A zombie apocalypse is one thing. A volcanic eruption is quite another, for, as the journalist who does a framing voice-over narration for Brooks’ latest puts it, when Mount Rainier popped its cork, “it was the psychological aspect, the hyperbole-fueled hysteria that had ended up killing the most people.” Maybe, but the sasquatches whom the volcano displaced contributed to the statistics, too, if only out of self-defense. Brooks places the epicenter of the Bigfoot war in a high-tech hideaway populated by the kind of people you might find in a Jurassic Park franchise: the schmo who doesn’t know how to do much of anything but tries anyway, the well-intentioned bleeding heart, the know-it-all intellectual who turns out to know the wrong things, the immigrant with a tough backstory and an instinct for survival.
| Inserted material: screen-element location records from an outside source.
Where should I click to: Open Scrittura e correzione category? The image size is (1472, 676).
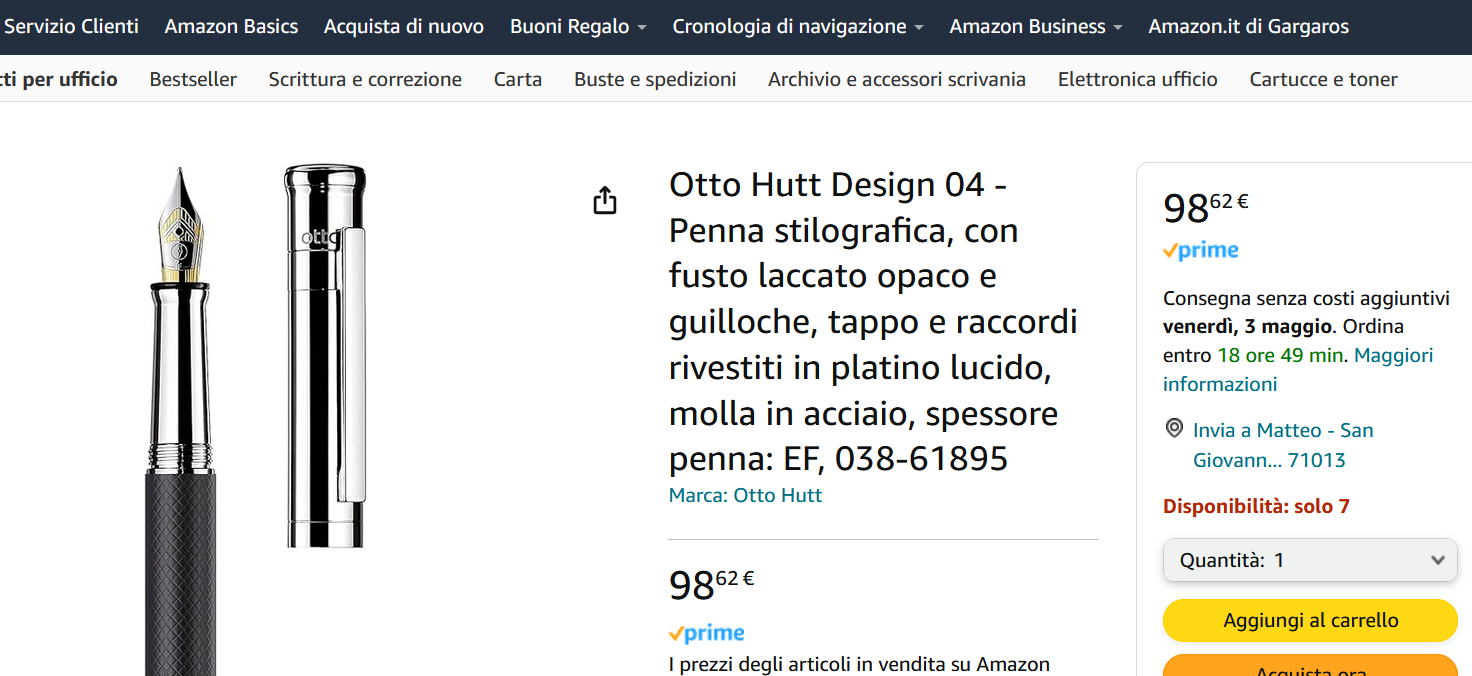coord(365,79)
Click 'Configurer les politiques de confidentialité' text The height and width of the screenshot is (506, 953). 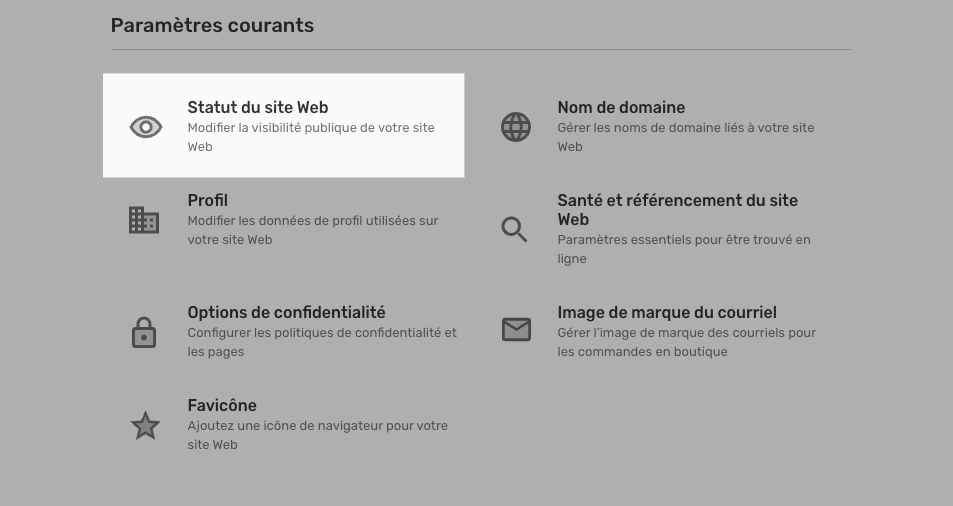(322, 342)
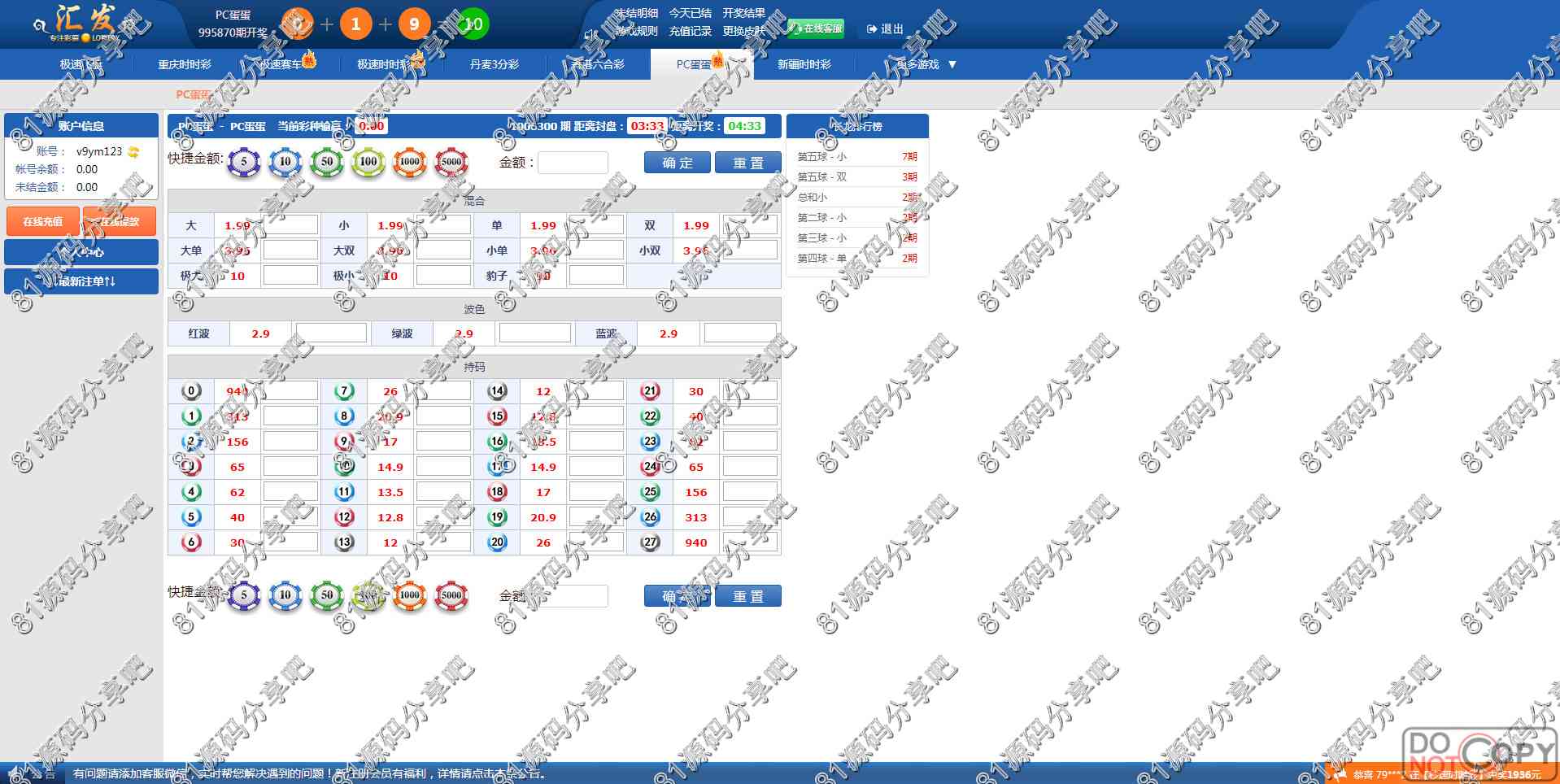Open the 香港六合彩 game tab
Viewport: 1560px width, 784px height.
(598, 64)
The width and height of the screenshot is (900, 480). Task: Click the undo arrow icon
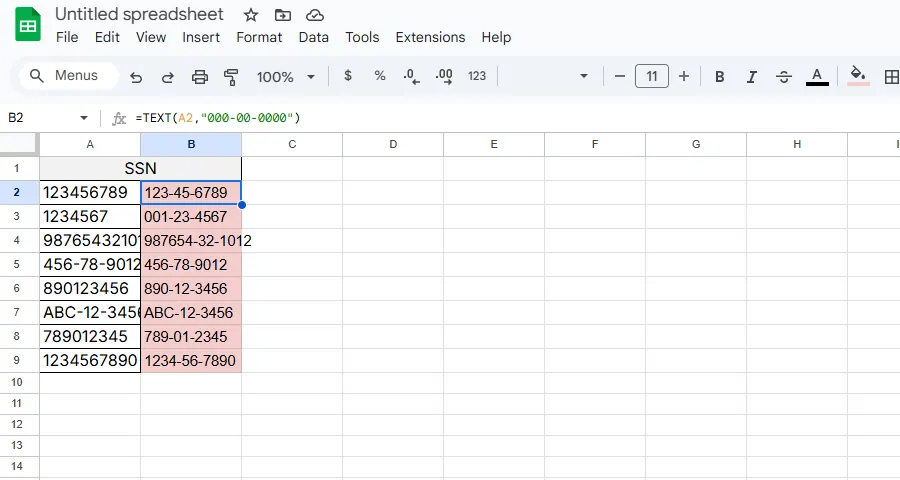coord(137,77)
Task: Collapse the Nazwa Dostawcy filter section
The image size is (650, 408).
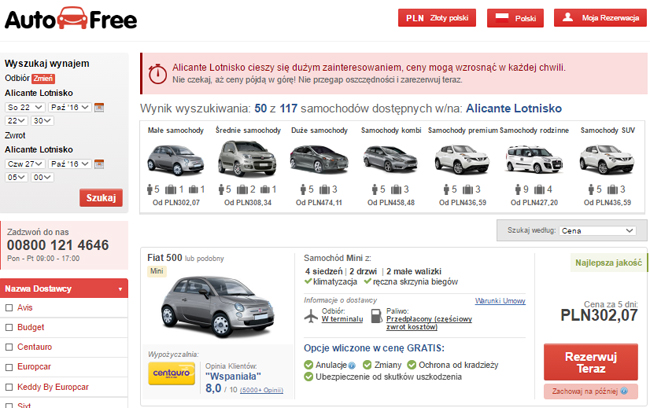Action: [x=121, y=289]
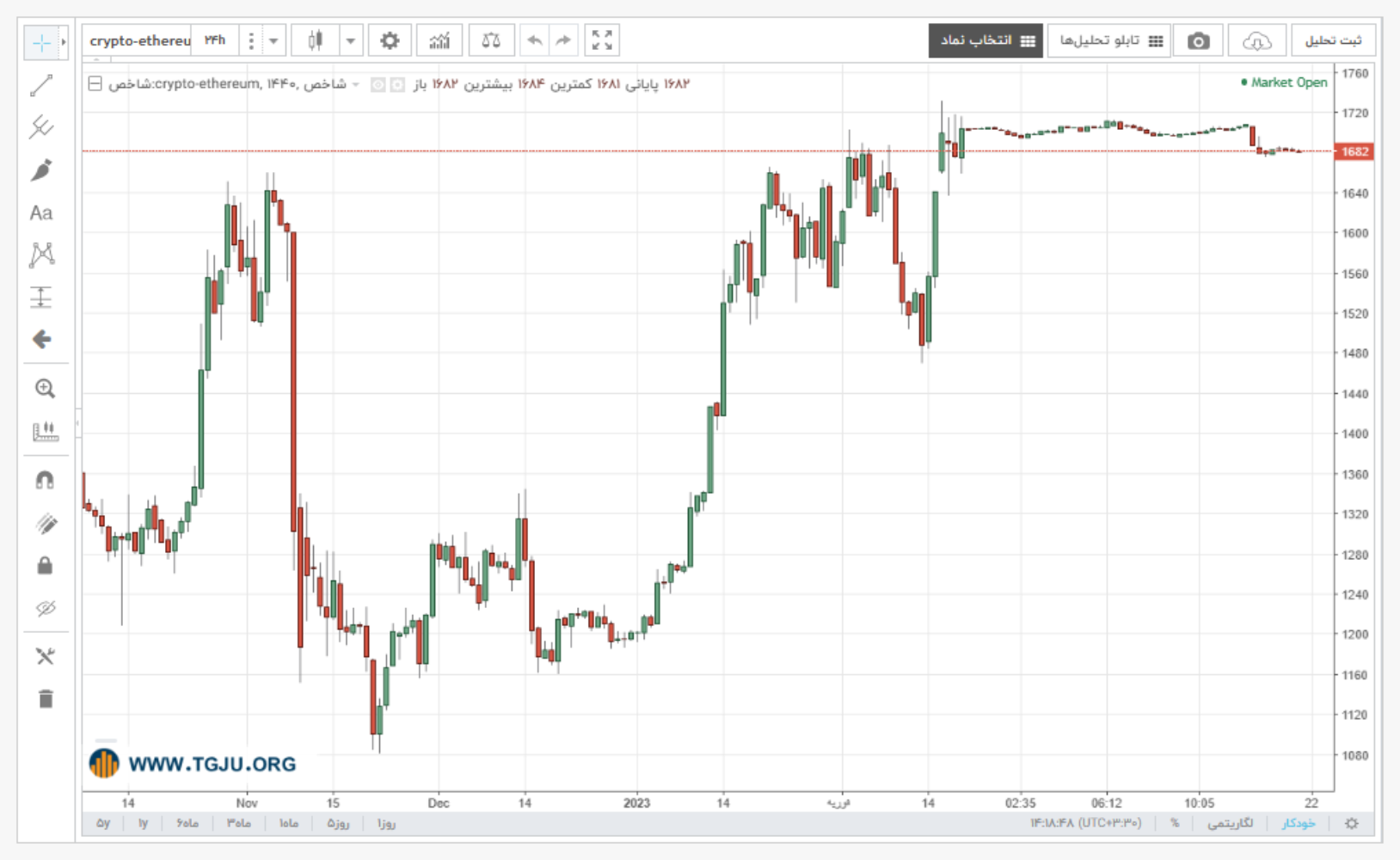Select the trend line drawing tool
Screen dimensions: 1400x860
pos(41,85)
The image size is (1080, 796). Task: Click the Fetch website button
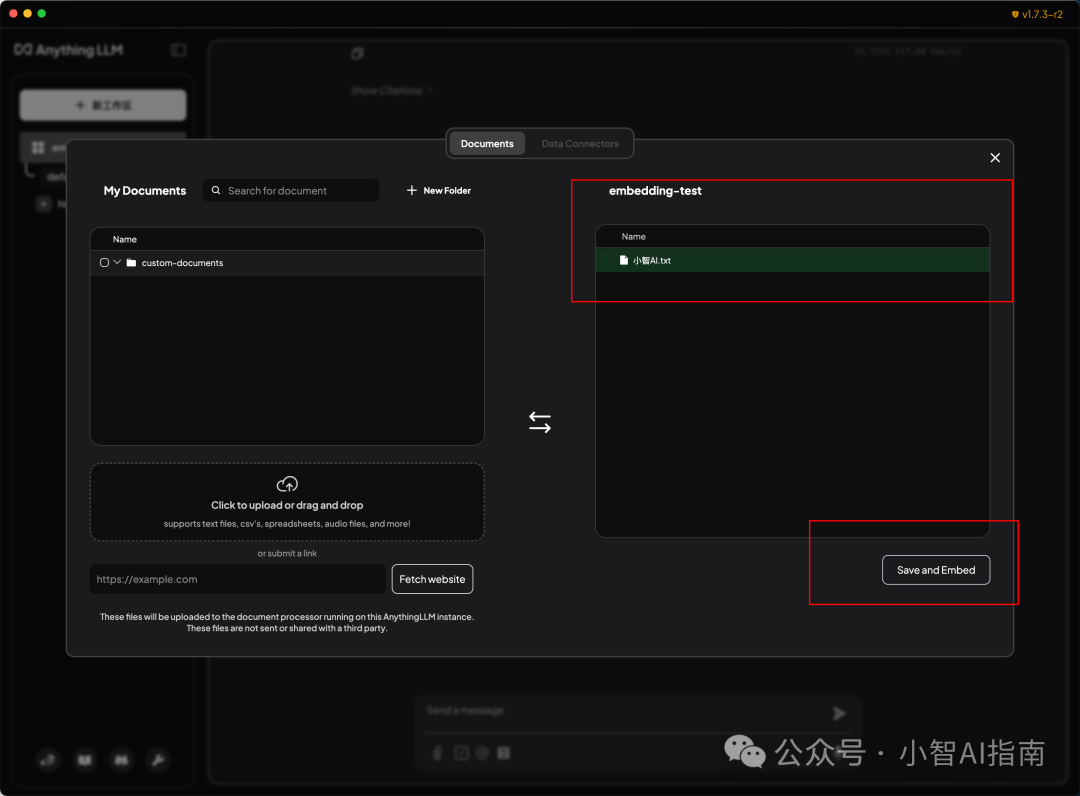[x=432, y=579]
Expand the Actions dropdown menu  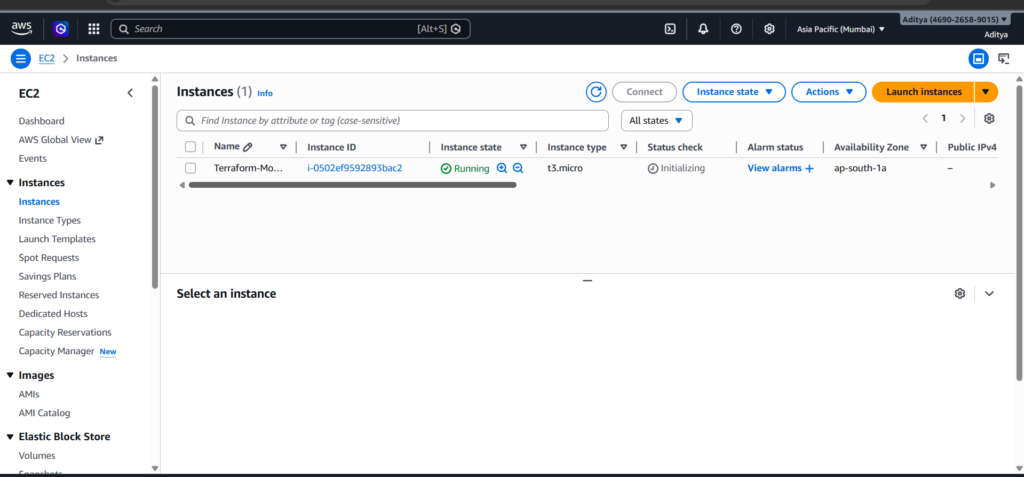828,92
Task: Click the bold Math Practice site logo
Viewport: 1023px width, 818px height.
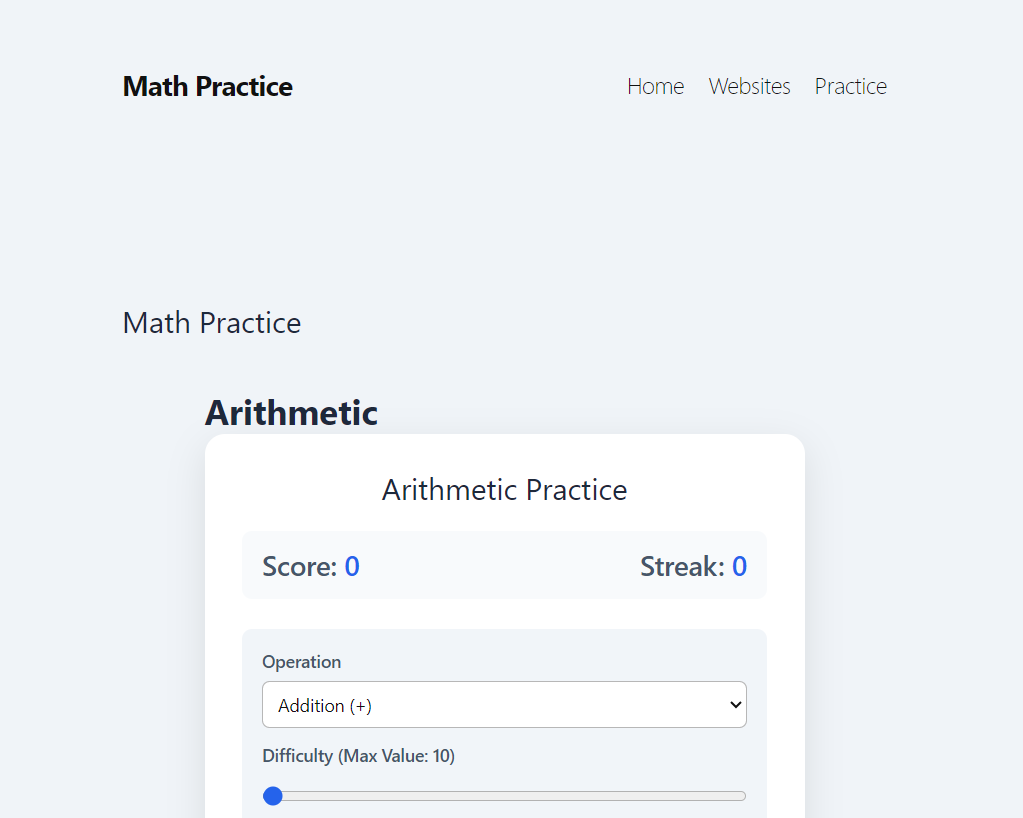Action: (x=207, y=87)
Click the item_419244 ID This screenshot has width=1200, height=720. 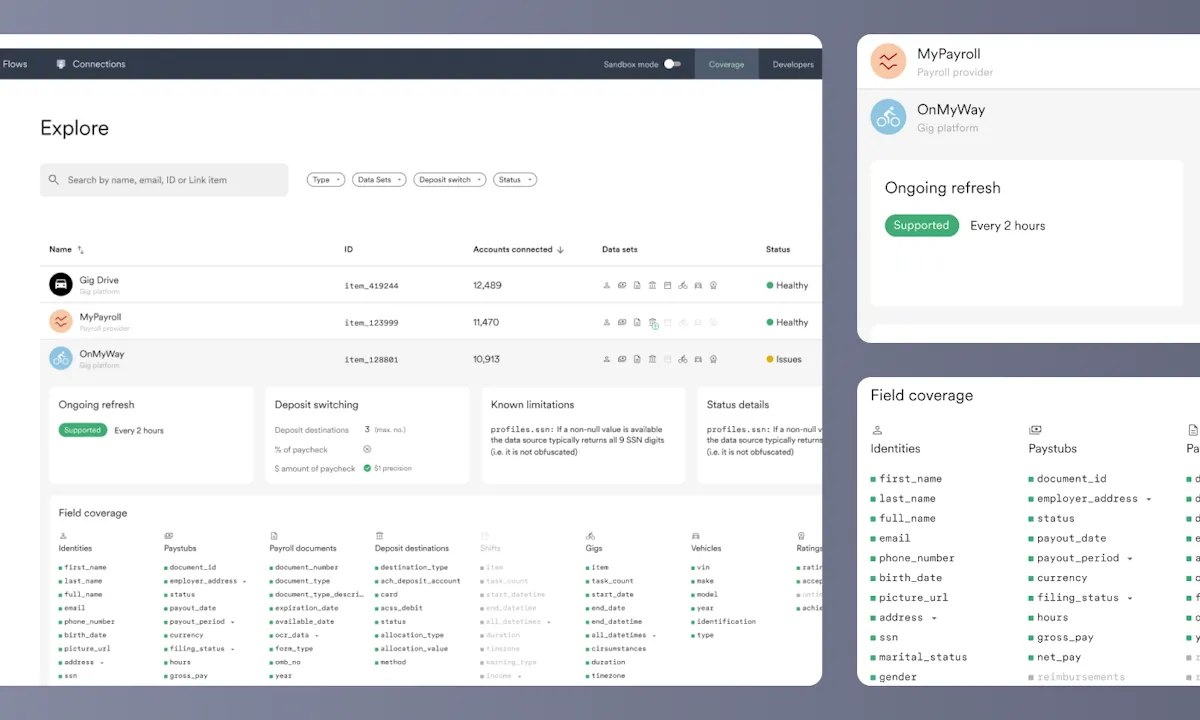371,286
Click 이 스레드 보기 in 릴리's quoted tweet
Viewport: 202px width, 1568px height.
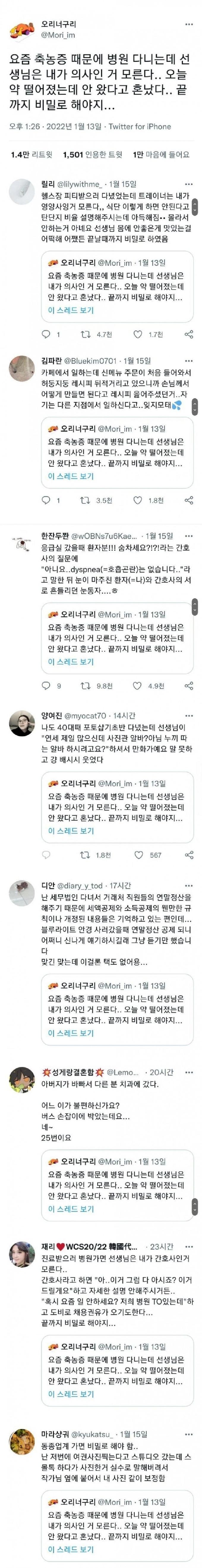[71, 310]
Indeed, the novel does double duty as a survival manual, packed full of good advice—for instance, try not to get wounded, for “injury turns you from a giver to a taker. Taking up our resources, our time to care for you.” Brooks presents a case for making room for Bigfoot in the world while peppering his narrative with timely social criticism about bad behavior on the human side of the conflict: The explosion of Rainier might have been better forecast had the president not slashed the budget of the U.S. Geological Survey, leading to “immediate suspension of the National Volcano Early Warning System,” and there’s always someone around looking to monetize the natural disaster and the sasquatch-y onslaught that follows. Brooks is a pro at building suspense even if it plays out in some rather spectacularly yucky episodes, one involving a short spear that takes its name from “the sucking sound of pulling it out of the dead man’s heart and lungs.” Grossness aside, it puts you right there on the scene.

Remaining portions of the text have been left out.